But this was data from just one leak in isolation. Metropolitansky and Attari wondered if they could identify an individual across all other leaks that have occurred, combining stolen personal information from perhaps hundreds of sources.

There are sites on the dark web that archive data leaks, allowing an individual to enter an email and view all leaks in which the email appears. Attari built a tool that performs this look-up at scale.

“The program takes in a list of personally identifiable information, such as a list of emails or usernames, and searches across the leaks for all the credential data it can find for each person,” he said.

The Experian Washington dataset found by Metropolitansky and Attari contained more than 40,000 unique email addresses.

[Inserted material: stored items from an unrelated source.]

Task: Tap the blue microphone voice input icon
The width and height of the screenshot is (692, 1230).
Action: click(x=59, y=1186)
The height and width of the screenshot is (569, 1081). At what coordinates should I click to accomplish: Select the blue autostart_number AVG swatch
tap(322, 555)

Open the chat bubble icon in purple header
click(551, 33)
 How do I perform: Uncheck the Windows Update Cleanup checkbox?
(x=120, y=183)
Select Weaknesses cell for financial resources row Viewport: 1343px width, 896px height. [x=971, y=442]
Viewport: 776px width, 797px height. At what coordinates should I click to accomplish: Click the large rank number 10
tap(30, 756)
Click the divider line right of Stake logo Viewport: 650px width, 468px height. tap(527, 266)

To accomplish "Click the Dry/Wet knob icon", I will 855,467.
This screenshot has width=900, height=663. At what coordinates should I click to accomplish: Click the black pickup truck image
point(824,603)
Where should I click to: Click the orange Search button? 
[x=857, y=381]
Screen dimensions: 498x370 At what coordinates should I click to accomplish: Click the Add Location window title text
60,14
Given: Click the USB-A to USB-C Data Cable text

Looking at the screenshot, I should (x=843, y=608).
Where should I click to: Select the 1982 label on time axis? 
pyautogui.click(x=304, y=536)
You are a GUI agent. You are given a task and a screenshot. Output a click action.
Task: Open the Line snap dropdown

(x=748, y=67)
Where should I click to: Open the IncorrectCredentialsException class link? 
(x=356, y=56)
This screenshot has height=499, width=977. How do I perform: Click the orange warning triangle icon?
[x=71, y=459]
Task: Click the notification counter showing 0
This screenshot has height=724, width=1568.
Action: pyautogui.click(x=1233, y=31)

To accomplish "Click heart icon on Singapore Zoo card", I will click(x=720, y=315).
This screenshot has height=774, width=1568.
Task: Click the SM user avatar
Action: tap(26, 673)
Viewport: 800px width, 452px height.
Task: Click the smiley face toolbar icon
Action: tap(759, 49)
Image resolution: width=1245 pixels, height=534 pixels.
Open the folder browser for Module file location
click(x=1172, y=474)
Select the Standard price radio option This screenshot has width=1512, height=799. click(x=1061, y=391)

Attari extracted these unique emails and entered them into the tool, which searched for all data leaks in which the emails appear as well as leaked credentials, such as passwords and usernames.

The tool output a dataset of the leaks and credentials associated with the Experian email addresses. Metropolitansky then joined this data with the complete 69-variable Experian dataset, linking users’ cyber identities with their real-world identities.

“What we were able to do is alarming because we can now find vulnerabilities in people’s online presence very quickly,” Metropolitansky said. “For instance, if I can aggregate all the leaked credentials associated with you in one place, then I can see the passwords and usernames that you use over and over again.”

Of the 96,000 passwords contained in the dataset the students used, only 26,000 were unique.

“We also showed that a cyber criminal doesn’t have to have a specific victim in mind. They can now search for victims who meet a certain set of criteria,” Metropolitansky said.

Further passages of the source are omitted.